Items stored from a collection
┄┄┄┄┄┄
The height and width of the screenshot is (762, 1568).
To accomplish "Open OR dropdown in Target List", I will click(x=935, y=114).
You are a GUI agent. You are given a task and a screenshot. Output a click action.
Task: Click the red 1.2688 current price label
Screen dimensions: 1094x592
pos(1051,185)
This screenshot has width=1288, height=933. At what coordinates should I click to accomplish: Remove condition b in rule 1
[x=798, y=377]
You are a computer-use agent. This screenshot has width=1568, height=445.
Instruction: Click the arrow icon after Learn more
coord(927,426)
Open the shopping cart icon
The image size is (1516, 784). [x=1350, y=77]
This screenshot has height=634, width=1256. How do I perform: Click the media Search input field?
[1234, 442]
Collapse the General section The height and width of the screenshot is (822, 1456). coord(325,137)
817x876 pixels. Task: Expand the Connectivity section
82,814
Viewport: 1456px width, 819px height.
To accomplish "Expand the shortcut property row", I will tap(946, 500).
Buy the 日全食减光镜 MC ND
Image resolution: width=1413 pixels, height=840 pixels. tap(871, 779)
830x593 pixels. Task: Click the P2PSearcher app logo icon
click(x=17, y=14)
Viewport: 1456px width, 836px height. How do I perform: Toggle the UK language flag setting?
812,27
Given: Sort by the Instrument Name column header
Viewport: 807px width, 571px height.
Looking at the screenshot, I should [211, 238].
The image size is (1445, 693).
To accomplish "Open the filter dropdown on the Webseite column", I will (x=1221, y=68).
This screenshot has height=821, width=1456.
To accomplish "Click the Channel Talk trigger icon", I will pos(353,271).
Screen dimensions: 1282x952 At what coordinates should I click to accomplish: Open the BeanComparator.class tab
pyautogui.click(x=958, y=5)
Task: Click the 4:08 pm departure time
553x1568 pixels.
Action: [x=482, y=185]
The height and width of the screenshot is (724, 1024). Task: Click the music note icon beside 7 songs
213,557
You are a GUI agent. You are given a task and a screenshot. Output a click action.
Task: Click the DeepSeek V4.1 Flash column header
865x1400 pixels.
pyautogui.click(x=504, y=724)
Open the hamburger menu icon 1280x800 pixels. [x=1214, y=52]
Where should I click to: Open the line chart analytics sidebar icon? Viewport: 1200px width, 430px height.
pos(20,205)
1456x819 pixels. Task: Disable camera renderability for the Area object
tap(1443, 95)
┄┄┄┄┄┄
### AIM
Can you reproduce, word for word, the data from its very first line through the line containing "The image size is (1516, 784). [x=1350, y=77]", including both of those lines?

### EXPECTED OUTPUT
The height and width of the screenshot is (762, 1568).
To accomplish "Open OR dropdown in Target List", I will click(x=935, y=114).
You are a GUI agent. You are given a task and a screenshot. Output a click action.
Task: Click the red 1.2688 current price label
Screen dimensions: 1094x592
pos(1051,185)
This screenshot has width=1288, height=933. At what coordinates should I click to accomplish: Remove condition b in rule 1
[x=798, y=377]
You are a computer-use agent. This screenshot has width=1568, height=445.
Instruction: Click the arrow icon after Learn more
coord(927,426)
Open the shopping cart icon
The image size is (1516, 784). [x=1350, y=77]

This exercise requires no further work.